■ Task to carry out: Answer with one number: the count of lines in the listing below that hold the word "width".

■ Material for the task:
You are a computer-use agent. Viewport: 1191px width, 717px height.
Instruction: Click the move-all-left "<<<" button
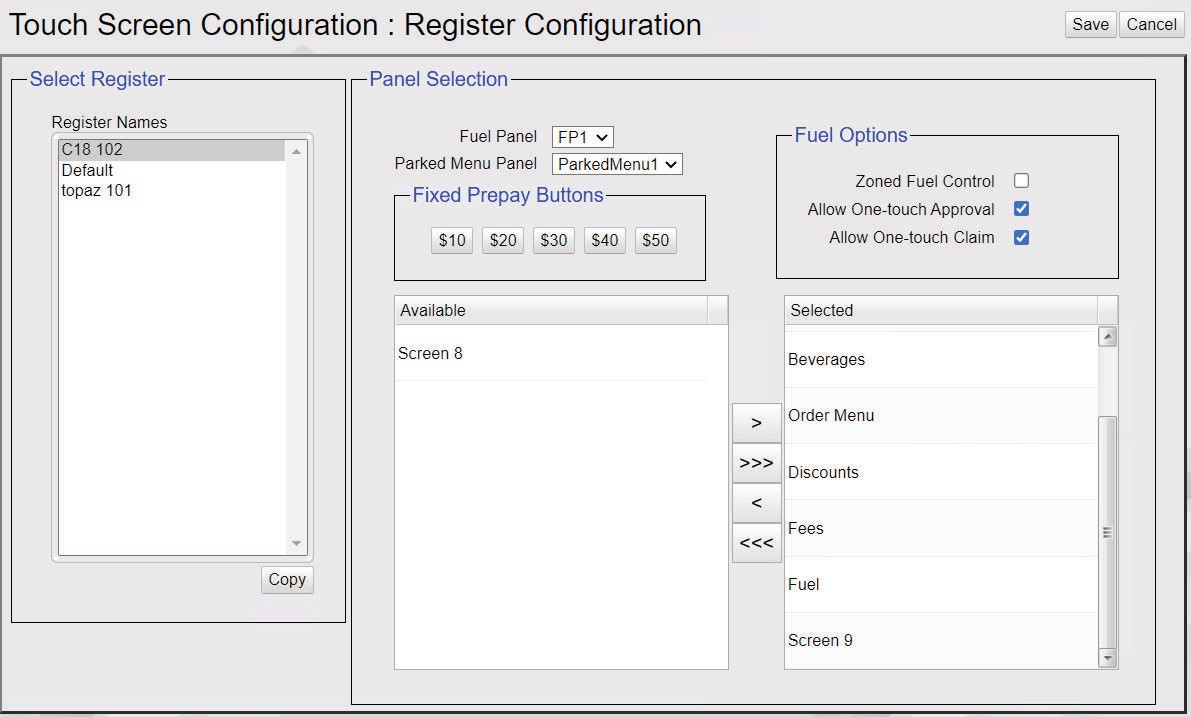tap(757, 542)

* * *

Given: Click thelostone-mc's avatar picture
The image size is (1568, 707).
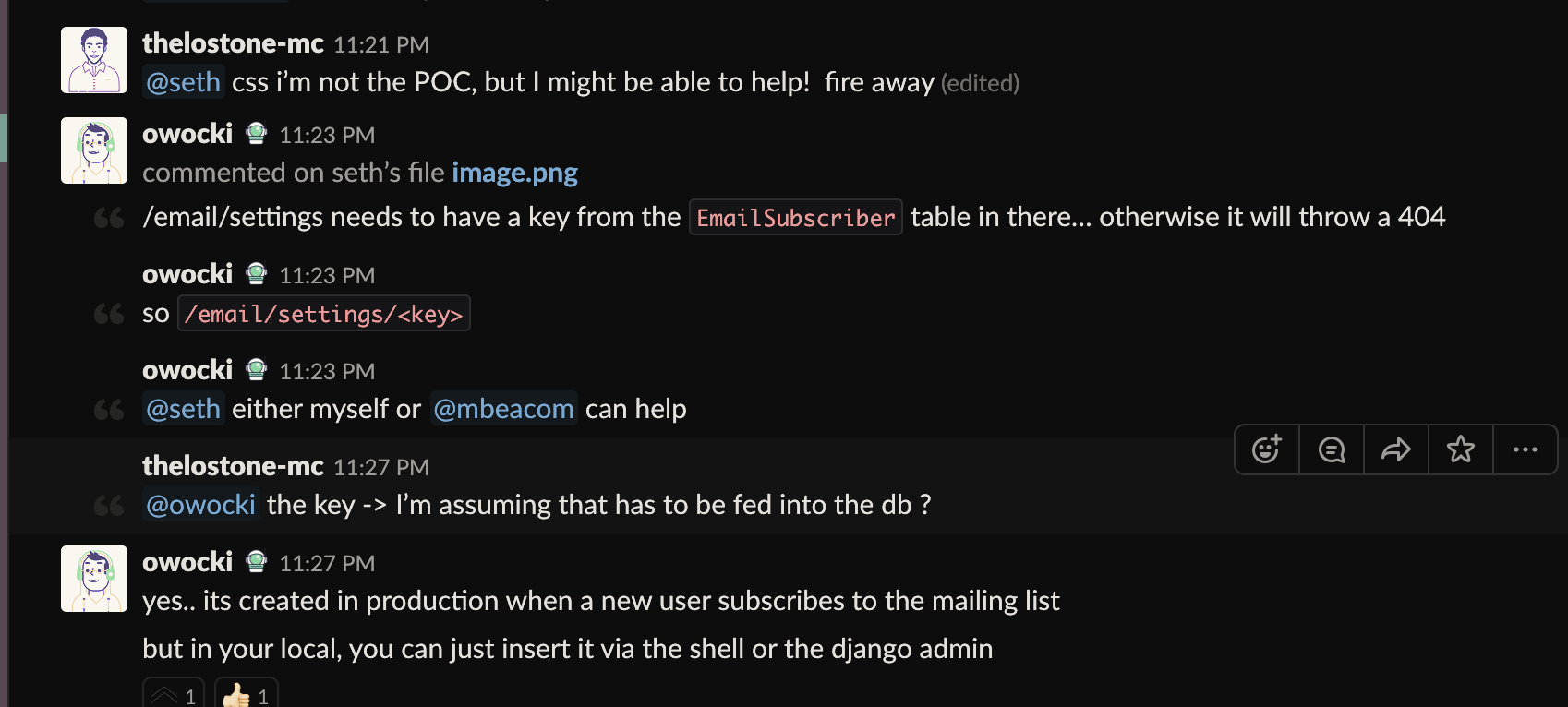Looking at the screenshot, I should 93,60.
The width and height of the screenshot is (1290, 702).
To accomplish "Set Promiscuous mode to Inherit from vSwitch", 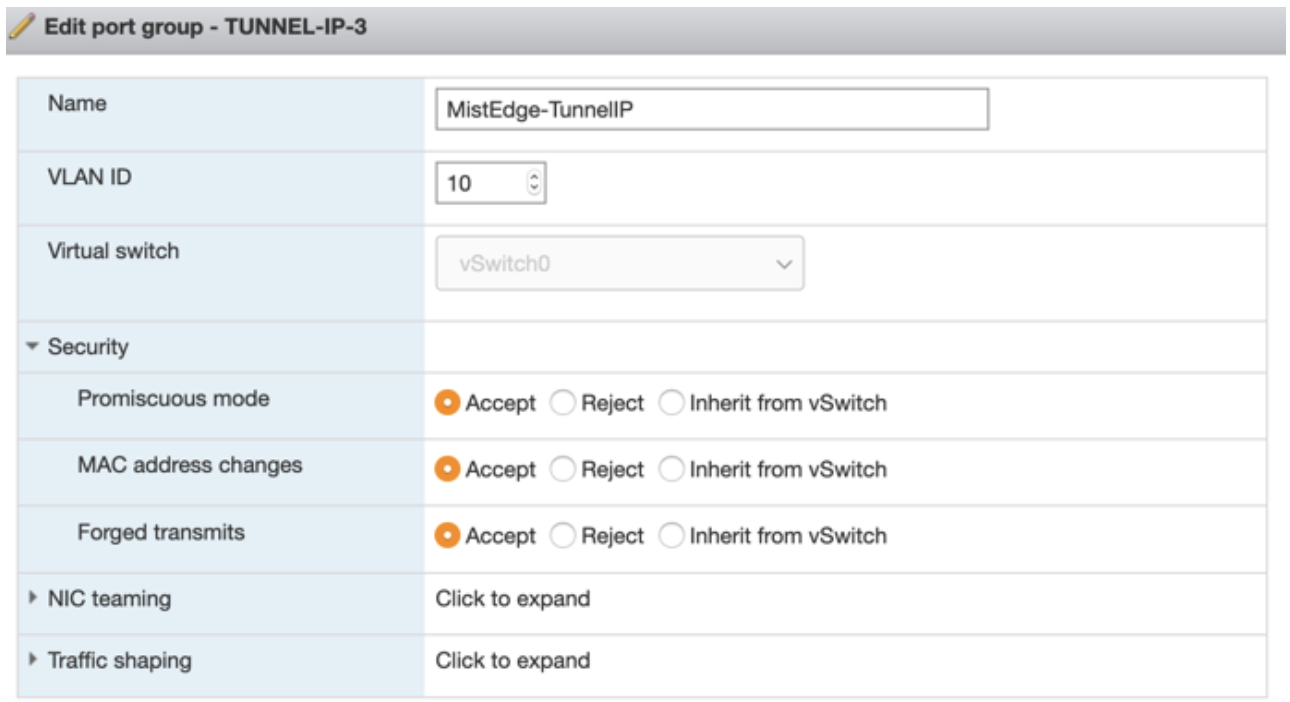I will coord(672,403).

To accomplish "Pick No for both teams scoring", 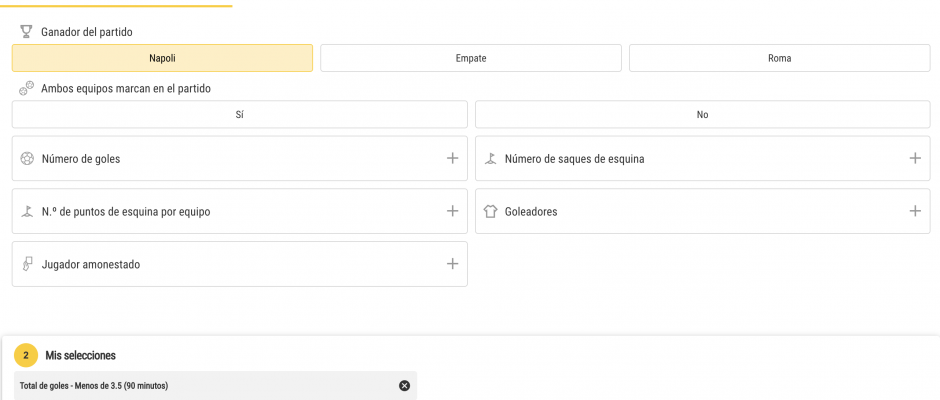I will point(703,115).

■ Result of the exercise: 2